Ntroduction of digital technologies in forest monitoring in the Baikal natural territory

I.V. BYCHKOV1, I.N. VLADIMIROV2, G.M. RUZHNIKOV1, A.P. SOFRONOV2, R.K. FEDOROV1, A.K. POPOVA1, Yu.V. AVRAMENKO1, S.L. KRAVTSOV3, E.V. CHURILO4
1V.M. Matrosov Institute for System Dynamics and Control Theory, Siberian Branch, Russian Academy of Sciences, Irkutsk, Russia
2V.B. Sochava Institute of Geography, Siberian Branch, Russian Academy of Sciences, Irkutsk, Russia
3United Institute of Informatics Problems, National Academy of Sciences of Belarus, Minsk, Republic of Belarus
4Forest Institute, National Academy of Sciences of Belarus, Gomel, Republic of Belarus
Keywords: forest, forest resource monitoring, Earth remote sensing, Sentinel-2, satellite images, machine learning

Abstract

The characteristic features are analyzed and the problems of the forest monitoring of the Baikal natural territory (BNT) are highlighted. An approach is proposed for digital transformation of forest resource monitoring using a service-oriented paradigm, an infrastructure approach, declarative specifications as well as end-to-end and Web technologies for collecting and processing large amounts of spatio-temporal data. A scheme of a digital forest monitoring platform based on an information-analytical geoportal environment is described, including a system for processing and storing spatio-temporal data, a catalog of basic and thematic services for assessing the consequences of natural and anthropogenic impacts on forests of the BNT. The experience of using deep learning methods based on neural networks to monitor changes in the state of forests is presented. Automated determination of the land cover types is carried out on the basis of Sentinel-2 images. The composition of classes of the training data set created for the BNT is described. The result of the satellite image classification with identified land cover classes is given. The digital platform thus created can be used to assess and predict the state of forest resources of the BNT, and to make managerial decisions on effective forest management.

▸ Available data
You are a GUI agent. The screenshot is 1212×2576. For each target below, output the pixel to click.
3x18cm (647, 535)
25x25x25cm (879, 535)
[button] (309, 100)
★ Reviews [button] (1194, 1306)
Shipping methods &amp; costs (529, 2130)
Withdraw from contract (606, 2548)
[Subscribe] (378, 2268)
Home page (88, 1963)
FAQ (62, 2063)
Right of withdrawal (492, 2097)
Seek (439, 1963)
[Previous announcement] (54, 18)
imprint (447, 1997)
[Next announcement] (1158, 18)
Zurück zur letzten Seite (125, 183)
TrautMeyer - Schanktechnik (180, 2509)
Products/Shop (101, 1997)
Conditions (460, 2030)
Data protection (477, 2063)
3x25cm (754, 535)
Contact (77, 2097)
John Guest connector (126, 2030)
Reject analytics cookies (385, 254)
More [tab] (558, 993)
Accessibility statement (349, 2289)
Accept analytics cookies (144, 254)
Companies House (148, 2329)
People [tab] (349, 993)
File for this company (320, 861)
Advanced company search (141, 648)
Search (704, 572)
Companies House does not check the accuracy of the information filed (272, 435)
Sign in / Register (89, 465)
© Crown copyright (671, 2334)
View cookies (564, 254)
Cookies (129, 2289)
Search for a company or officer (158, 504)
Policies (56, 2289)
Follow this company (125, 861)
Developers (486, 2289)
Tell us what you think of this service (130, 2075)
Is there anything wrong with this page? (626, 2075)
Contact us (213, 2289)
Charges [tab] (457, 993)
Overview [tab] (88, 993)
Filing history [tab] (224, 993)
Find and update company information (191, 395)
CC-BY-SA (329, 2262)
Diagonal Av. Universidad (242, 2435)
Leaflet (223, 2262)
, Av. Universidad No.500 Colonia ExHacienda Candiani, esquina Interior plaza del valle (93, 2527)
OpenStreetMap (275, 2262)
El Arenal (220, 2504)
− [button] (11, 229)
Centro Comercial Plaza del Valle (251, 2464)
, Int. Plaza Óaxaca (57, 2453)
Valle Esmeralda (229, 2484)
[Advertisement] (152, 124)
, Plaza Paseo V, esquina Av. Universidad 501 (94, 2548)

▸ Your task
According to the forest monitoring abstract, which satellite images are used to determine land cover types automatically? The entries are not needed for the task that follows.

▸ Written reply
Sentinel-2 images.